Quote exactly the lines from the start of the entries to the one with "[Advances in Sports", both ends included.
Provided information below:
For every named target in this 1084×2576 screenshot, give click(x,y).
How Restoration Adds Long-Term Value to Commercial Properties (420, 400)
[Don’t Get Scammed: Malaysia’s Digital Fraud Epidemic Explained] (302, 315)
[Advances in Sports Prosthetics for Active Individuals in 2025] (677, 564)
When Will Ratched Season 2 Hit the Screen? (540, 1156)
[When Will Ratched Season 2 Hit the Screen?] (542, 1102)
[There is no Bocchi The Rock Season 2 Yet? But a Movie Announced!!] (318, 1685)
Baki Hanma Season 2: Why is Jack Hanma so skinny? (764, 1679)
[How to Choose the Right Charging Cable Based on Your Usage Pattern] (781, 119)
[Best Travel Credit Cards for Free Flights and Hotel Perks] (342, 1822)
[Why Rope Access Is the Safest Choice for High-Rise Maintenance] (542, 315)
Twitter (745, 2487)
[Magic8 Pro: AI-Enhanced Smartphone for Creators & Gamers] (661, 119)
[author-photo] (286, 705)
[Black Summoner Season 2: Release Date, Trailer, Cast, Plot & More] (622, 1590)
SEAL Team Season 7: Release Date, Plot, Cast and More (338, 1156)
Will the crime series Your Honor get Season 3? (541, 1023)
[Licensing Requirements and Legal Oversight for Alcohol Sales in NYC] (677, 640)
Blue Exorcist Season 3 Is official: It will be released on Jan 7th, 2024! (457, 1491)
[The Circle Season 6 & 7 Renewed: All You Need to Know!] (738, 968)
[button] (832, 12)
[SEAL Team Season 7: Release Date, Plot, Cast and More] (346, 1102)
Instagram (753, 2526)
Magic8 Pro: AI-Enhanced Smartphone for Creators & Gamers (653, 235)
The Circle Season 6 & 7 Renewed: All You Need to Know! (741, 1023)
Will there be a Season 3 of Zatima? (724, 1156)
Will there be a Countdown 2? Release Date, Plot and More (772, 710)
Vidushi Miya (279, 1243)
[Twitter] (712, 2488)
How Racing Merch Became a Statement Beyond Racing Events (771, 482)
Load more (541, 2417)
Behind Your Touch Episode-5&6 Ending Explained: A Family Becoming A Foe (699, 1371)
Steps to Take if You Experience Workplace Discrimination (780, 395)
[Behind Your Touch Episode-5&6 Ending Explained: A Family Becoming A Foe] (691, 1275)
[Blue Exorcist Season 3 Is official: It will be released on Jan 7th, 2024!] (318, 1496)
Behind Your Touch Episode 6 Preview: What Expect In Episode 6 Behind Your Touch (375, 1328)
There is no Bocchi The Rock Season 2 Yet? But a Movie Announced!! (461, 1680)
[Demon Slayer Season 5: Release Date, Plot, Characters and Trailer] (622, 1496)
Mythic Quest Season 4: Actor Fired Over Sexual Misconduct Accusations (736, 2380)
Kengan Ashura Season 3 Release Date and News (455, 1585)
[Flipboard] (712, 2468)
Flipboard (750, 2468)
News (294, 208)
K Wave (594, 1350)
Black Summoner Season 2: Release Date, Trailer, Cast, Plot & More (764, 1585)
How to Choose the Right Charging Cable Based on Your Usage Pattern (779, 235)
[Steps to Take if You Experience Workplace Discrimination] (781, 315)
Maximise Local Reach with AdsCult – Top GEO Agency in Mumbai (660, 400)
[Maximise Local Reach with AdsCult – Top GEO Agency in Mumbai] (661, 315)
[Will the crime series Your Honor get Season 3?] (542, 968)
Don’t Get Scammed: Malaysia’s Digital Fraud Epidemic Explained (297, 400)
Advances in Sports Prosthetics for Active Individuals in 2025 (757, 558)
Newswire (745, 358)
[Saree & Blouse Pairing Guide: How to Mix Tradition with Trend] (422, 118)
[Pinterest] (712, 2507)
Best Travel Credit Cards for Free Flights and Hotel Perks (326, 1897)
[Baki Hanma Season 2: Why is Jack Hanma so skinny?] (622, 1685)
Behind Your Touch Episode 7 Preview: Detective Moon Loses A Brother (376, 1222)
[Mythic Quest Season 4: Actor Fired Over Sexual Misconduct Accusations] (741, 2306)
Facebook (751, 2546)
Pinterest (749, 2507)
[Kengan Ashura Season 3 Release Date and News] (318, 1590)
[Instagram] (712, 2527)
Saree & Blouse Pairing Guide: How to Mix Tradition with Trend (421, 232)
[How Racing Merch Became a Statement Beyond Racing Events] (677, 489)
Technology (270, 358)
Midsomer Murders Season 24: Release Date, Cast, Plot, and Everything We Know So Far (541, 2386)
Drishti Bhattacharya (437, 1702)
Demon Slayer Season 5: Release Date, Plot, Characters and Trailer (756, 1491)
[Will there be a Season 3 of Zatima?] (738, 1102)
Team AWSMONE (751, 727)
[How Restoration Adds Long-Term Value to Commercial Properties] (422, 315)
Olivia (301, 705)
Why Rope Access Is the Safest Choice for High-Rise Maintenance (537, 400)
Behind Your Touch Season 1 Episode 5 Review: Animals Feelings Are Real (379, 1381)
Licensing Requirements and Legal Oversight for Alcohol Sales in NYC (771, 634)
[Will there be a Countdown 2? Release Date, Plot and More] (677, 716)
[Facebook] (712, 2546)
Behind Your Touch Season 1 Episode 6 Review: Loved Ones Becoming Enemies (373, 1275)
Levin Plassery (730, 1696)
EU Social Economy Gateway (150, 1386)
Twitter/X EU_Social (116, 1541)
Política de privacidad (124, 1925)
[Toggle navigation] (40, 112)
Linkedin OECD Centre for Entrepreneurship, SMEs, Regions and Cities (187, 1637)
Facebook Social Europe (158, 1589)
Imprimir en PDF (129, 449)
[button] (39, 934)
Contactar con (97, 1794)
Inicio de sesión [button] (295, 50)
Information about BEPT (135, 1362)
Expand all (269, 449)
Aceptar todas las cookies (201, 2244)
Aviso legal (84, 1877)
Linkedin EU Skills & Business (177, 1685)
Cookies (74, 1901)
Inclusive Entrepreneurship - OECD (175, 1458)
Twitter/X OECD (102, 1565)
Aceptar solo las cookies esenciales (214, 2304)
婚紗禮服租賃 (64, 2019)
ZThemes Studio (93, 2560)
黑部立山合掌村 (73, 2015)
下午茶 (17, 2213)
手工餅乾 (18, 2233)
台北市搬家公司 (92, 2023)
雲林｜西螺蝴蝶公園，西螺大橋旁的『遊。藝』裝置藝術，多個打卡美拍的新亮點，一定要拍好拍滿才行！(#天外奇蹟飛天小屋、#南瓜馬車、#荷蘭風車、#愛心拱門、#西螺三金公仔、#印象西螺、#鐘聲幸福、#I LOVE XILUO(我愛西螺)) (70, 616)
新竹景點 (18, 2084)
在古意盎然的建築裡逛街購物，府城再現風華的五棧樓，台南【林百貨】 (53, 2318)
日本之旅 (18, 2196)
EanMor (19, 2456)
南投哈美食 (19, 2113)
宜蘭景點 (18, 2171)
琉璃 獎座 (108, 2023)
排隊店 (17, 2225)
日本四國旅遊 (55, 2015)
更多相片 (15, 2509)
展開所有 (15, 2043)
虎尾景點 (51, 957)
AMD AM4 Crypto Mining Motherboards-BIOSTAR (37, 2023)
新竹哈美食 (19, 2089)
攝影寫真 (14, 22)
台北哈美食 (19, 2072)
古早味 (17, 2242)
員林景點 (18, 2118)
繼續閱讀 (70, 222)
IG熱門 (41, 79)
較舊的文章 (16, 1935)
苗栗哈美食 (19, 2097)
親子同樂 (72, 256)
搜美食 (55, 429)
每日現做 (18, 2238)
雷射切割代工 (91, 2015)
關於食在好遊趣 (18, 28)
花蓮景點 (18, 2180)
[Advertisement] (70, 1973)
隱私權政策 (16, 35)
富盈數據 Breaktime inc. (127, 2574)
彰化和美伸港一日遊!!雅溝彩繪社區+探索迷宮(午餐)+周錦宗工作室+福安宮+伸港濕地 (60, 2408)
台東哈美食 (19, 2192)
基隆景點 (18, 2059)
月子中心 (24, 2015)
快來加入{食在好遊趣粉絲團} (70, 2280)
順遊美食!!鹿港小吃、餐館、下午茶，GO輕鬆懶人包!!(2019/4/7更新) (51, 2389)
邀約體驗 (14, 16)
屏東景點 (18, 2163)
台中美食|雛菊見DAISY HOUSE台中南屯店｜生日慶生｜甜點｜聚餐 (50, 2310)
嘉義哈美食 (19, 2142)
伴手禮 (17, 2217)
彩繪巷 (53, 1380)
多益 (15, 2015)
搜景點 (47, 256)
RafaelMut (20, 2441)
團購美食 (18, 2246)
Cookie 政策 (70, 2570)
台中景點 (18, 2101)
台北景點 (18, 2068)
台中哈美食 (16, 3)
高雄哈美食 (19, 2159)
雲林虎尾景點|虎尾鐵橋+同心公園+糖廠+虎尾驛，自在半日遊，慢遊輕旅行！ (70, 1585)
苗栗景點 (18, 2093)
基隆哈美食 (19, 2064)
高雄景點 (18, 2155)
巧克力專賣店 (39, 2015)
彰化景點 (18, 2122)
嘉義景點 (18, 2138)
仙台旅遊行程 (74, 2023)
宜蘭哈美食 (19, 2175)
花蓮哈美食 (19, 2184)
End of Provided information.
* **Exercise solution**
For every named target in this 1084×2576 screenshot, give click(x,y).
How Restoration Adds Long-Term Value to Commercial Properties (420, 400)
[Don’t Get Scammed: Malaysia’s Digital Fraud Epidemic Explained] (302, 315)
[Advances in Sports Prosthetics for Active Individuals in 2025] (677, 564)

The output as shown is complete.